El secretario de Estado de EE. UU., Marco Rubio, declaró este martes en un tribunal federal de Miami en el marco del juicio penal contra el excongresista David Rivera
El caso investiga un presunto cabildeo ilegal a favor del régimen de Nicolás Maduro en 2017, a cambio de un contrato millonario con la petrolera estatal venezolana.
Rubio afirmó ante el jurado que Rivera, un amigo cercano de décadas, nunca le informó sobre un contrato de 50 millones de dólares con Citgo (subsidiaria de PDVSA) mientras intentaba influir en la política exterior hacia Venezuela.
Las claves del testimonio de Rubio
El jefe de la diplomacia estadounidense debió abandonar sus funciones en Washington y sus preparativos para la cumbre del G-7 en Francia para presentarse en su ciudad natal. Sus declaraciones fueron contundentes:
- Desconocimiento del contrato: Rubio aseguró que, de haber sabido que la empresa de Rivera recibía pagos de Citgo, «no habría tomado ninguna medida» respecto a las propuestas de su amigo.
- La reunión de 2017: Rivera le habría dicho a Rubio que tenía contactos influyentes para convencer a Maduro de dejar el poder. Rubio admitió que, aunque escéptico, le comentó la posibilidad a Donald Trump durante su primer mandato.
- Relación personal: Ambos fueron compañeros de departamento y aliados políticos republicanos desde los años 90.
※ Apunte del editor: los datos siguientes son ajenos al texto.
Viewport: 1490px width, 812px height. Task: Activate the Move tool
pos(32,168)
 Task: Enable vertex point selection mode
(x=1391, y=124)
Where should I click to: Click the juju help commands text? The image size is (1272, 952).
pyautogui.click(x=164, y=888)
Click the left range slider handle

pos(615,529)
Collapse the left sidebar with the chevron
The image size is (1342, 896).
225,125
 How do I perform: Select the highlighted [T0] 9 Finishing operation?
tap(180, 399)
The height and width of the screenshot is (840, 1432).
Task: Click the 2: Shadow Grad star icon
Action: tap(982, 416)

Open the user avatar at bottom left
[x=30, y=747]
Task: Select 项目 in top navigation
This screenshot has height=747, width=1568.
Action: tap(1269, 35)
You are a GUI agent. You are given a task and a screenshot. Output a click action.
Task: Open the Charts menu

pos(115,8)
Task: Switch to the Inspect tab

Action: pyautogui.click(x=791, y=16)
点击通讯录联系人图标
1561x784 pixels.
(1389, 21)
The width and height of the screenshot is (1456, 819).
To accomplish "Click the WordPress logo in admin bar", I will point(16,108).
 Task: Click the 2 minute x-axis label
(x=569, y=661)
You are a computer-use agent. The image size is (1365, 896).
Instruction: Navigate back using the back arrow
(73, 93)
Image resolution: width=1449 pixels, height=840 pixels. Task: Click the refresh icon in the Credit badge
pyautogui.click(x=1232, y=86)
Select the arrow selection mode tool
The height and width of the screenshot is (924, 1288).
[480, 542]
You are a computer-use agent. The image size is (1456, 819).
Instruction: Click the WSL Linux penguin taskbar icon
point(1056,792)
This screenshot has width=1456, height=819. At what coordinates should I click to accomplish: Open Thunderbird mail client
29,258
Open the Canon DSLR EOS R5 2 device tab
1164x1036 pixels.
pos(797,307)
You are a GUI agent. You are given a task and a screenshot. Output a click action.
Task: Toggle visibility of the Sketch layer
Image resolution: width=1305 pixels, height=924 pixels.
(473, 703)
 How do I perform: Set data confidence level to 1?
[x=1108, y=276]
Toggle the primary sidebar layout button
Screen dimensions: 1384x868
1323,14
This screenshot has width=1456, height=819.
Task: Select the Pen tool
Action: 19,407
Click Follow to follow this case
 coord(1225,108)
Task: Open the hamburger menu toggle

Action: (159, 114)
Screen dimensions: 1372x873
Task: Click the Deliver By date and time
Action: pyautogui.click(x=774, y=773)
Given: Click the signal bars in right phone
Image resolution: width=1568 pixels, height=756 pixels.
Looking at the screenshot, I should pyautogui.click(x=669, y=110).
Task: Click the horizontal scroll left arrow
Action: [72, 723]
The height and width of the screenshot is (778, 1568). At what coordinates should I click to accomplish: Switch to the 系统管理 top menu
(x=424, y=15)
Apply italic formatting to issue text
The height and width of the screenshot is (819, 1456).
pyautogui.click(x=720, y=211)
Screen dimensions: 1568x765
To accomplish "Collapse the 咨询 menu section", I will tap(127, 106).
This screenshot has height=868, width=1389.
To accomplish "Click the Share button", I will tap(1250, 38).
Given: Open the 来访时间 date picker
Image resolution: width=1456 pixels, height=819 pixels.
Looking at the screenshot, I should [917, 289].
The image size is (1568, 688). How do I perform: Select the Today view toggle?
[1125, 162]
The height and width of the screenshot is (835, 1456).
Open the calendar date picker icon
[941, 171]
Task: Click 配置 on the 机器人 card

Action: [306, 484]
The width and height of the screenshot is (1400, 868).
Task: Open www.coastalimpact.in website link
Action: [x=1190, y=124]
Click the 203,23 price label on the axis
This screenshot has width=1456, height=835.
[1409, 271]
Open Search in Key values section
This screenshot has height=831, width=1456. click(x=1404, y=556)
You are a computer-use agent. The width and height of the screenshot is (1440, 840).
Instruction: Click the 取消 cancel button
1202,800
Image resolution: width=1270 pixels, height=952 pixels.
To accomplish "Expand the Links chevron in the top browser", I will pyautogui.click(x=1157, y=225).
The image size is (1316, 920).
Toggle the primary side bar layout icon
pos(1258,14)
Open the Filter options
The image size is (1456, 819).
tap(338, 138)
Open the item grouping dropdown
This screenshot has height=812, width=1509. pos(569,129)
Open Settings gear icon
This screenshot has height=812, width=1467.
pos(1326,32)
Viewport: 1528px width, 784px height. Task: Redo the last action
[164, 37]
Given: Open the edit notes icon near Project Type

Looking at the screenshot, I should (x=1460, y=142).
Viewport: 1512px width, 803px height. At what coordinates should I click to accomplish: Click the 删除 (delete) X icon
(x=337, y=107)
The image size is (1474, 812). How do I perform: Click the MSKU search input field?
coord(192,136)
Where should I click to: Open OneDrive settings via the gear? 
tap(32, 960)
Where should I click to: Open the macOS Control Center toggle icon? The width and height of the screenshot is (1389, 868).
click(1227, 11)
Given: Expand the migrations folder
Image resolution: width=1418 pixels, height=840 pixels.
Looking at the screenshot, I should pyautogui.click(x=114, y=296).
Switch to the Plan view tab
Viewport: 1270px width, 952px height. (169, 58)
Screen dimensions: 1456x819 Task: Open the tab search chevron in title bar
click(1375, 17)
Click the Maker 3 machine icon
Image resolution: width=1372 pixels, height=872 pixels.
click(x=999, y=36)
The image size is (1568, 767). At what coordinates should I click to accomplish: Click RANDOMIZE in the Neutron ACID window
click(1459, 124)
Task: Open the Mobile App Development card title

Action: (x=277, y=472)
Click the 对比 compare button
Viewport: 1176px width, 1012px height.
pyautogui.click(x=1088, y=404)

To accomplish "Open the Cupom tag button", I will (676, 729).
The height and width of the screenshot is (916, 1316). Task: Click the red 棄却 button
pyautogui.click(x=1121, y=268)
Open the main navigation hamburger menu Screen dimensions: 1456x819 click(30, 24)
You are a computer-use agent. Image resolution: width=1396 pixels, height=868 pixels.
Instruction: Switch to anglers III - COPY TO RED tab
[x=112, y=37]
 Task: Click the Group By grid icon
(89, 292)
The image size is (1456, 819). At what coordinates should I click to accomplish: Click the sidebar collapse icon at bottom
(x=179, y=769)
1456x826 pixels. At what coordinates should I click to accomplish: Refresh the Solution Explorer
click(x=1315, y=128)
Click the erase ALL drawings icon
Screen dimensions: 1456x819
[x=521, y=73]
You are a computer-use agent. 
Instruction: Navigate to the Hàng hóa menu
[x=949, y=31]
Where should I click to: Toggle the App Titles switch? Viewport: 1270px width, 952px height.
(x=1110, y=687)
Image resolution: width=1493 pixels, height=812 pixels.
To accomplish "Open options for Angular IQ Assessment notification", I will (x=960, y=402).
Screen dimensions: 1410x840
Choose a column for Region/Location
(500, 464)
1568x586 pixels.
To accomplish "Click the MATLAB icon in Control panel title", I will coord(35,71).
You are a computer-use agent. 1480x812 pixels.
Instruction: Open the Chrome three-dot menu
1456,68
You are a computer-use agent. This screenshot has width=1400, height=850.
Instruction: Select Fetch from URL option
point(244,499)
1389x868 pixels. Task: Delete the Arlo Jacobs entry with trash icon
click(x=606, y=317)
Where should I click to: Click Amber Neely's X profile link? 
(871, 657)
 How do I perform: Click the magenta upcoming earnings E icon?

La defensa de David Rivera
El excongresista, de 60 años, se ha declarado inocente. Sus abogados sostienen que:
- El trabajo para Citgo era estrictamente comercial y no político.
- Rivera no estaba obligado a registrarse como agente extranjero porque sus gestiones buscaban, supuestamente, ayudar a la oposición a desplazar a Maduro.
- Las conversaciones con Rubio eran independientes de su contrato profesional.
Maduro ante la justicia de EE. UU.
El juicio se desarrolla en un escenario post-intervención: Nicolás Maduro fue capturado el pasado 3 de enero en Caracas y actualmente se encuentra en una cárcel de máxima seguridad en Brooklyn, Nueva York. El exmandatario enfrenta cargos por narcotráfico y este jueves tendrá su primera vista preliminar, un hecho que marca un hito en la justicia internacional.